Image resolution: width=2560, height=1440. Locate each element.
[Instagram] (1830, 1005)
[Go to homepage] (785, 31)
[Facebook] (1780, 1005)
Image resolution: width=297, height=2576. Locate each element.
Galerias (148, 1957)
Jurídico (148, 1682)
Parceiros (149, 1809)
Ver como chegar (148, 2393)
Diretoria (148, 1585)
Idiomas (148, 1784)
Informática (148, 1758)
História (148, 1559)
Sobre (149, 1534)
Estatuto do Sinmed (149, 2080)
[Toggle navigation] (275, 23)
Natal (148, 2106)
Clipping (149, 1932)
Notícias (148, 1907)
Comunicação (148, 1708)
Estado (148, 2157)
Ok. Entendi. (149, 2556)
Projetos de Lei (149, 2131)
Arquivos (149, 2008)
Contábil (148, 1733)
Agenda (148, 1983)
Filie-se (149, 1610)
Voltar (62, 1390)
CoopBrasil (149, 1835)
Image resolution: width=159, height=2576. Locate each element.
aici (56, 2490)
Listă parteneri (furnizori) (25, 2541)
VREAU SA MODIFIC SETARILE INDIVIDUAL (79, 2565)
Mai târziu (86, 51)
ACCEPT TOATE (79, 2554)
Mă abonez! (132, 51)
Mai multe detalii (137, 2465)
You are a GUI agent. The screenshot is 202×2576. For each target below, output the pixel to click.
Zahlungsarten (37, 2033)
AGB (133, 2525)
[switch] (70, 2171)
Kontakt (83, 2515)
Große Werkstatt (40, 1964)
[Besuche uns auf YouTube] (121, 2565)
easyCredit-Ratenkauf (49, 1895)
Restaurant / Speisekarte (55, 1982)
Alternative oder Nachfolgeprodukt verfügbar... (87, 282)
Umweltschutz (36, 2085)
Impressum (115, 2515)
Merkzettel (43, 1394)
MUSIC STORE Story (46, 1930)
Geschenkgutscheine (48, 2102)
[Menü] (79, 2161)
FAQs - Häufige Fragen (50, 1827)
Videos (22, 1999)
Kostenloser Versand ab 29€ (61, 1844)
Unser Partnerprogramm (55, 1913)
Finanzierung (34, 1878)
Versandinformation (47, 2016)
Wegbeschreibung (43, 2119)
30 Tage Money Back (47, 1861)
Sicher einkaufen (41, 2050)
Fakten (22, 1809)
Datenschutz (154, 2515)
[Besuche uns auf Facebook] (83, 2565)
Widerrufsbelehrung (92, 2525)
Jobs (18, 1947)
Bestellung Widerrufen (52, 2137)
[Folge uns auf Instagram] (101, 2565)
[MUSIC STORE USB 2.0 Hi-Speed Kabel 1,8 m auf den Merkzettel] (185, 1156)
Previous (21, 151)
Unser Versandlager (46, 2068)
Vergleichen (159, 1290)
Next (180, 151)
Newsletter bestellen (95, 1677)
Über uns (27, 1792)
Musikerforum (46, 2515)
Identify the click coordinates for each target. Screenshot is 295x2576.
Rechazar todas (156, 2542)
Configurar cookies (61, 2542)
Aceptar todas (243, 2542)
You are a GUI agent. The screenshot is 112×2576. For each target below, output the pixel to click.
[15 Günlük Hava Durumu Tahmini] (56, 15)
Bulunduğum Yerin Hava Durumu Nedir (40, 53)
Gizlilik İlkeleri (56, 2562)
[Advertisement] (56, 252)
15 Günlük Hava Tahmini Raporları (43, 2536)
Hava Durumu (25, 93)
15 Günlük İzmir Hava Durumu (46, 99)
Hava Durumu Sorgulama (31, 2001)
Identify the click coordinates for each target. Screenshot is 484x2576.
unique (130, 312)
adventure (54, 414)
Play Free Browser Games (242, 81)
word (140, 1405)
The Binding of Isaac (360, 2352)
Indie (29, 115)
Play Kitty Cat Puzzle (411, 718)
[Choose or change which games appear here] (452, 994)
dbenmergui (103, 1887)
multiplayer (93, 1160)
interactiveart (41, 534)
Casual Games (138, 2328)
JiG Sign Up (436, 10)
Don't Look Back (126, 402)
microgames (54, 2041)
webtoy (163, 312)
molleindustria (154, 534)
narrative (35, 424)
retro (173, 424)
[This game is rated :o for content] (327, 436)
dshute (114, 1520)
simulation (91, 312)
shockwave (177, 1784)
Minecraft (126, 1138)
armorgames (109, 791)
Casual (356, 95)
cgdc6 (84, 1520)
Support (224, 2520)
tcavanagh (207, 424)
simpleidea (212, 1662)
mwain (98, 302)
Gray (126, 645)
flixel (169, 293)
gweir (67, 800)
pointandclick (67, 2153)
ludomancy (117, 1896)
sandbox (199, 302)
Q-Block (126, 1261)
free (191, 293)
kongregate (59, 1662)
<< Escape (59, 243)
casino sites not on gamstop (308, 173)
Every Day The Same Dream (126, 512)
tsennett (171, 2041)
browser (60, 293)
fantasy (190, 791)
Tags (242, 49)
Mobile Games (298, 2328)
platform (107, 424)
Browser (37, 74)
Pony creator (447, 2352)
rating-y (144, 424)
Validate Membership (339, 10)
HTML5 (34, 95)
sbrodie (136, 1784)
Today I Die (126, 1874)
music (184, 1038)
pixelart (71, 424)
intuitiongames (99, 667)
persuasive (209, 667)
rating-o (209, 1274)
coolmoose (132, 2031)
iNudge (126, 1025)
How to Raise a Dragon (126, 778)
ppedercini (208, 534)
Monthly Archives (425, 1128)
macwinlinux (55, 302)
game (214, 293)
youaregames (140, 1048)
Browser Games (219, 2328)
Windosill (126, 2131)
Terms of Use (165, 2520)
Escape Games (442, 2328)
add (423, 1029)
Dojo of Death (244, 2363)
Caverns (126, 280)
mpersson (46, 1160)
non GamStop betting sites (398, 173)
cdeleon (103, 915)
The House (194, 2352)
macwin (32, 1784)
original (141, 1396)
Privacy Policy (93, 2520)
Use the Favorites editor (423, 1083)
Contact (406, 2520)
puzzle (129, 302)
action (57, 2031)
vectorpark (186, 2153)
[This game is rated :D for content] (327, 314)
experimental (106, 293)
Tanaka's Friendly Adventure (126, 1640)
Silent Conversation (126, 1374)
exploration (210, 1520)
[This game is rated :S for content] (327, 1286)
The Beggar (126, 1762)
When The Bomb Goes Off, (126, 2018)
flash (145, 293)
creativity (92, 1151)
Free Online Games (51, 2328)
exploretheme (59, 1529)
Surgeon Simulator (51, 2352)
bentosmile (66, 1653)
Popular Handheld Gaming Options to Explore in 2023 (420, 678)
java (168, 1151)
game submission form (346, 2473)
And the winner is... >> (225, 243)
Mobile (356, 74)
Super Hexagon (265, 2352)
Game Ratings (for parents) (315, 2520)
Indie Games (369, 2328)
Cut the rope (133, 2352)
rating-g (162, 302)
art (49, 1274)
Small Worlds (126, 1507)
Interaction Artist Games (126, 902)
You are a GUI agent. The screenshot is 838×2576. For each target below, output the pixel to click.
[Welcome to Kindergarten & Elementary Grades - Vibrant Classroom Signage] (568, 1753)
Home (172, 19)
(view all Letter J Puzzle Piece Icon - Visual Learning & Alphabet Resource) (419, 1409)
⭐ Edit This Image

────────

#### WHAT NEEDS TO BE DONE
All lines that include the word "Identify" must be copied from the material above.

#### EXERCISE SOLUTION
Identify the click coordinates for each target. Screenshot is 295x2576.
Identify the click coordinates for each target. Screenshot is 484x2576.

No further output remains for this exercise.